Naoko Ishii, Cheffe de la direction du FEM, a déclaré qu’une énergie abordable est essentielle au développement durable des PEID, et que la communauté internationale doit envisager de fixer un prix aux émissions de carbone et à réduire les subventions aux combustibles fossiles.

Adnan Amin, Directeur général de l’Agence internationale de l’énergie renouvelable (IRENA), a annoncé l’initiative SIDS Lighthouses de l’organisation visant à soutenir le développement des énergies renouvelables dans les PEID, et le lancement d’un projet de biocarburants à Samoa, financé par le Fonds de développement d’Abu Dhabi.

Christiana Figueres, Secrétaire exécutive de la Convention-cadre des Nations Unies sur les changements climatiques, a souligné les possibilités pour les PEID dans le domaine des énergies renouvelables, en déclarant que leur petite taille et leur éloignement favorisent l’incubation de technologies d’énergie renouvelable, et permet la compétitivité des prix des combustibles fossiles.

Zaheer Allam, de l’Australian Urban Design Research Center, a souligné les besoins en matière de: promotion d’un ensemble énergétique diversifié; réduction du coût des énergies renouvelables; gestion de la consommation; et décentralisation du secteur de l’énergie renouvelable.
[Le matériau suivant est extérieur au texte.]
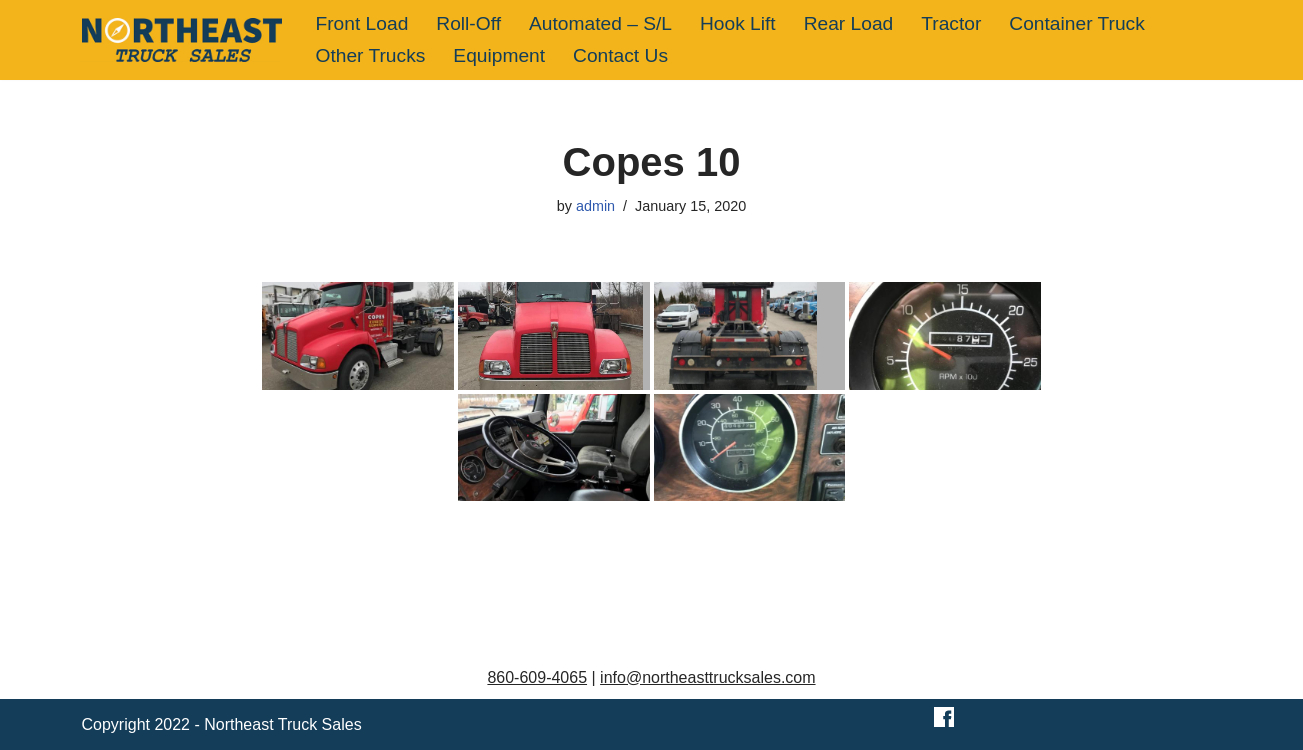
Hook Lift (738, 23)
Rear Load (849, 23)
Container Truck (1076, 23)
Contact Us (620, 55)
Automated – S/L (600, 23)
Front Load (362, 23)
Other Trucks (371, 55)
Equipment (499, 55)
Discussion: Le délégué des Îles Marshall a déclaré que 95% de l’énergie fournie aux communautés des îles périphériques de son pays est de l’énergie solaire, et a souligné les avantages de la conversion de l’énergie thermique des mers. Les Bahamas ont indiqué que le pays vise à ce que l’utilisation d’énergie renouvelable atteigne 30% d’ici 2030, et ont discuté de leur partenariat avec l’Initiative de l’IRENA sur les énergies renouvelables et les îles. L’Allemagne a soutenu la Feuille de route 2030 de l’IRENA sur les énergies renouvelables, et a souligné les partenariats de son pays avec les PEID.

La Norvège a parlé d’une initiative qui aide plus de 20 PEID dans le développement de projets d’énergie propre. Saint-Kitts-et-Nevis ont mentionné le soutien de Cuba et du Venezuela pour l’élimination des ampoules à incandescence, et le soutien de la Chine pour l’installation de lampadaires solaires.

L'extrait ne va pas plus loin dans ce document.